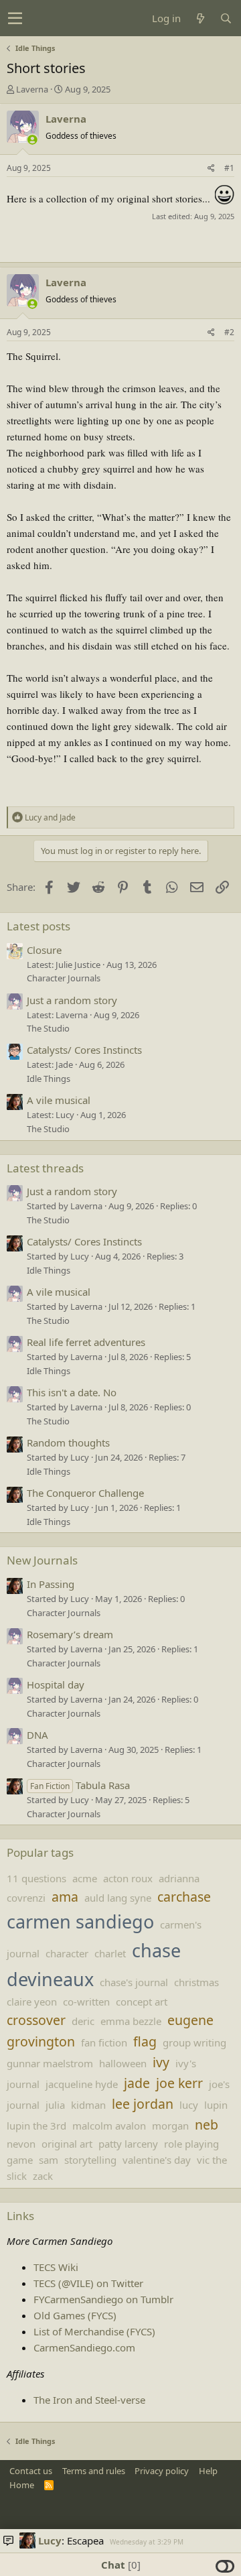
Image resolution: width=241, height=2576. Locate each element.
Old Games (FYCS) (74, 2315)
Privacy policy (162, 2471)
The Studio (48, 1028)
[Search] (225, 18)
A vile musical (58, 1100)
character (67, 1953)
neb (206, 2124)
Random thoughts (68, 1442)
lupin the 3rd (36, 2125)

========================================================================

■ What you will do
Every line from the one containing "Old Games (FYCS) (74, 2315)" through the end of the data must be repeated exactly, and no other line.

■ Response box
Old Games (FYCS) (74, 2315)
Privacy policy (162, 2471)
The Studio (48, 1028)
[Search] (225, 18)
A vile musical (58, 1100)
character (67, 1953)
neb (206, 2124)
Random thoughts (68, 1442)
lupin the 3rd (36, 2125)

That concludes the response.